Clinical Outcomes of Edwards Lifesciences MITRIS RESLILA Mitral Valve in the Asian Population

NCT ID: NCT06757049

Last Updated: 2025-01-03

Basic Information

• Recruitment Status: RECRUITING
• Total Enrollment: 200 participants
• Study Classification: OBSERVATIONAL
• Study Start Date: 2024-12-20
• Study Completion Date: 2031-03-31

Brief Summary

The purpose of this study is to evaluate the early and mid-term safety and performance of the MITRIS RESILIA mitral valve in Asian patients in a real-world setting

Detailed Description

This study is a prospective, investigator-Investigator initiated, multicenter observational study that aims to competitively register 200 patients who have undergone mitral valve replacement surgery with the MITRIS RESILIA mitral valve at participating institutions to collect real clinical outcomes.

This study will collect data on clinical outcomes obtained during standard care for patients who undergo mitral valve replacement surgery using the MITRIS RESILIA mitral valve in South Korea.

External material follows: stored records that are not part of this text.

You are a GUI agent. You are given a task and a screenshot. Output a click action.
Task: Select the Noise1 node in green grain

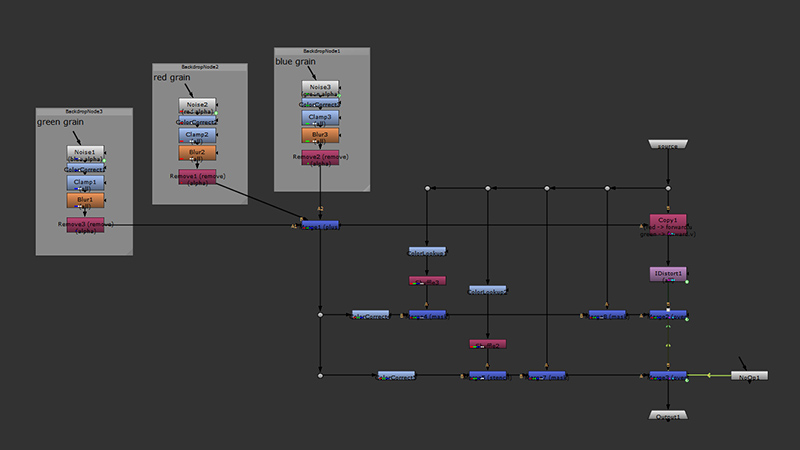pos(85,152)
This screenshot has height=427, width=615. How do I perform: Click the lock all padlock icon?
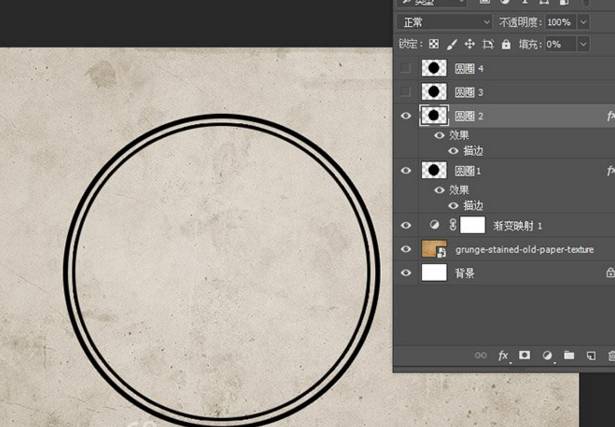(x=506, y=44)
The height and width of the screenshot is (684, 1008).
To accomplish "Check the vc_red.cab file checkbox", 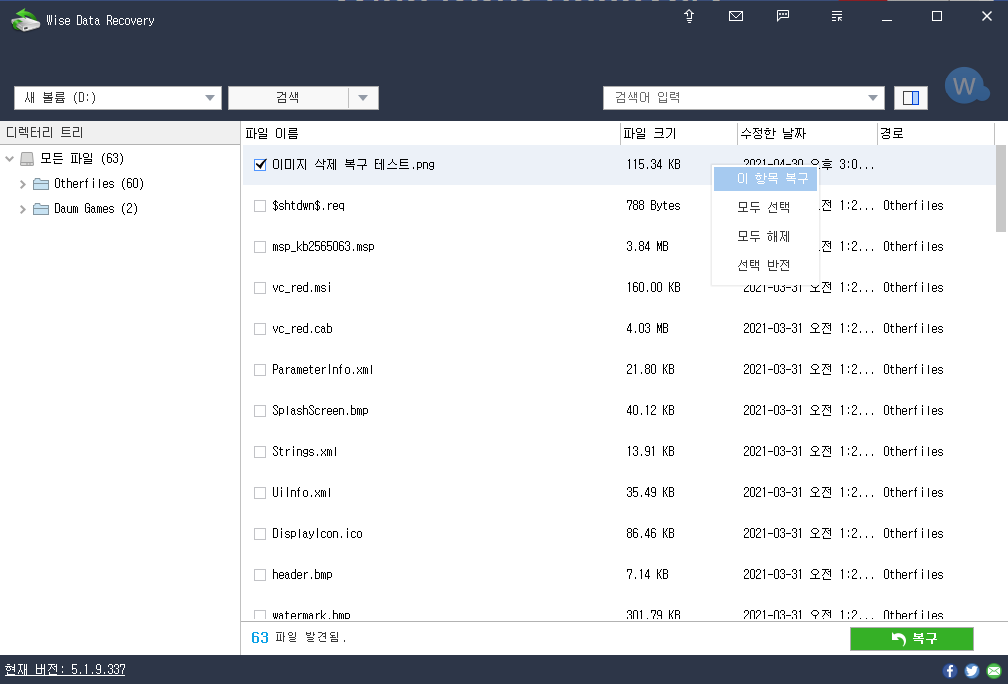I will 259,328.
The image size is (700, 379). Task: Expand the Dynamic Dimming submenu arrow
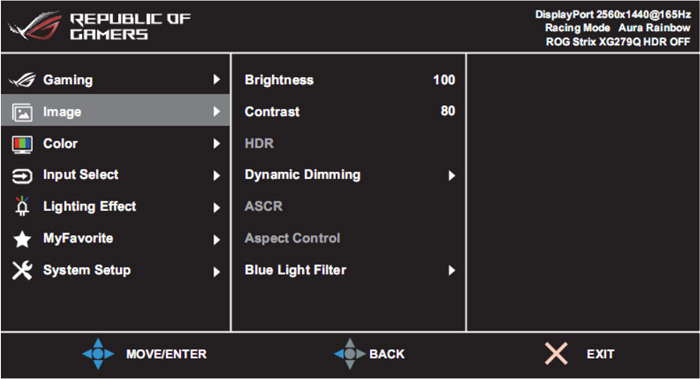[x=451, y=175]
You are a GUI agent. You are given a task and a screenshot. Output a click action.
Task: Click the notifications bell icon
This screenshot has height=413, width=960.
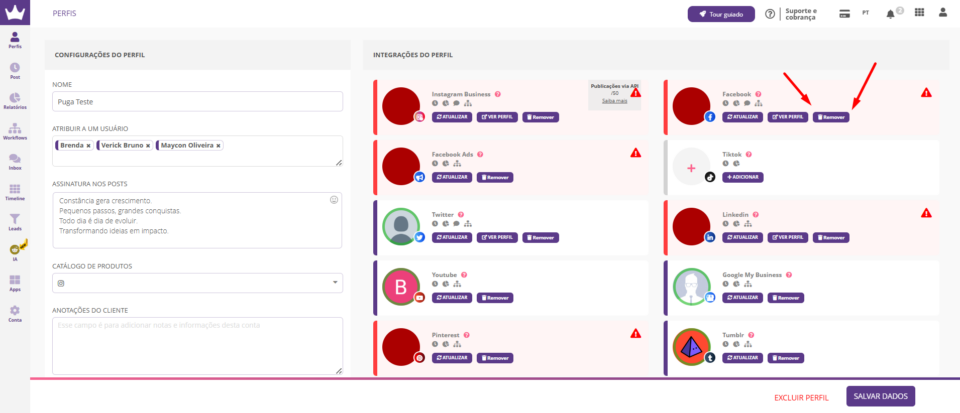[891, 13]
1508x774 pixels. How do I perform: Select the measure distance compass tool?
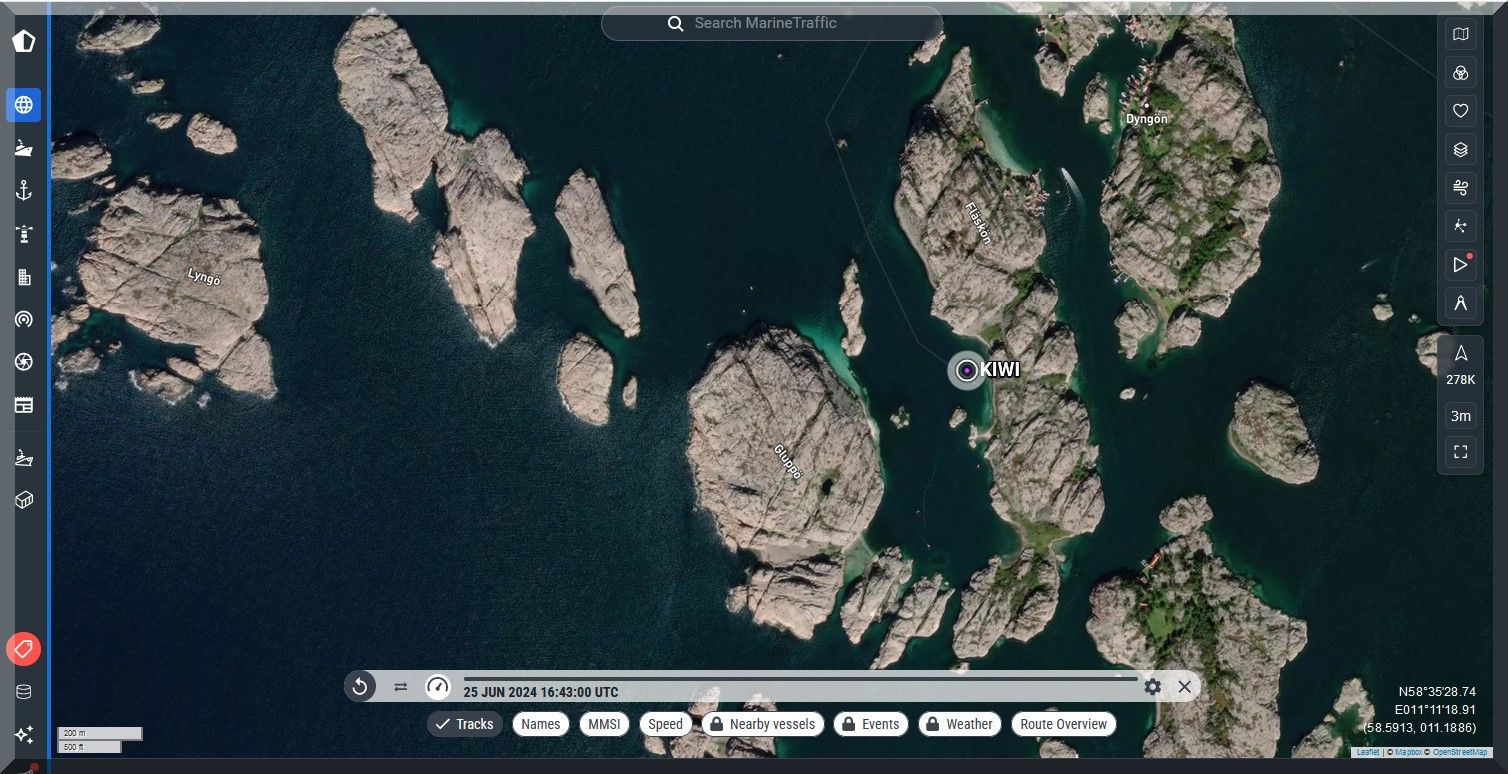[x=1460, y=303]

The aim is to recruit 200 patients using the MITRIS RESILIA mitral valve (competitive recruitment, no more than 100 per institution) over a period of two years.

All patients registered in the registry will be followed for five years. Follow-up assessments will occur at 6 months, 1 year, 2 years, 3 years, and 5 years post-surgery. Including the 2-year registration period and 5 years of follow-up for result analysis, the total study duration is expected to be approximately 7.5 years. However, the overall duration may vary depending on the rate of participant registration.

Conditions

Mitral Valve Insufficiency

Study Design

• Observational Model Type: CASE_ONLY
• Study Time Perspective: PROSPECTIVE

Eligibility Criteria

Inclusion Criteria

1. Age 19 or older

2. Requires mitral valve replacement due to mitral valve dysfunction

3. The participant or their guardian can provide a written consent form approved by the IRB and agree to the research protocol and clinical follow-up schedule.

Exclusion Criteria

1. Life expectancy of less than one year due to causes other than cardiovascular disease

2. High-risk candidates for mitral valve replacement: Society of Thoracic Surgeons Predicted Risk of Mortality 10% or greater; EuroSCORE 10% or greater; estimated surgical mortality rate by the surgeon 10% or greater

3. Chronic kidney disease: eGFR <30 mL/min/1.73m²

4. Undergoing surgery for infective endocarditis

• Minimum Eligible Age: 19 Years
• Eligible Sex: ALL
• Accepts Healthy Volunteers: No

Sponsors

Edwards Lifesciences

INDUSTRY

Sponsor Role: collaborator

Asan Medical Center

OTHER

Sponsor Role: lead

Responsible Party

HO JIN KIM

Associate Professor

Responsibility Role: PRINCIPAL_INVESTIGATOR

Principal Investigators

HOJIN KIM, PI

Role: STUDY_CHAIR

cadiovascularthoracic surgery

Locations

Asan Medical Center

Seoul, SONGPA-GU, South Korea

Site Status: RECRUITING

Countries

South Korea

Central Contacts

HOJIN KIM, PI

Role: CONTACT

rhonin.hojin@gmail.com

82-2-3010-0506

YUKYUNG CHOI, CRA

Role: CONTACT

cyk1108@amc.seoul.kr

82-2-2045-3815

Facility Contacts

HOJIN KIM, PI

Role: primary

82-2-3010-0506

Other Identifiers

2024-1268

Identifier Type: -

Identifier Source: org_study_id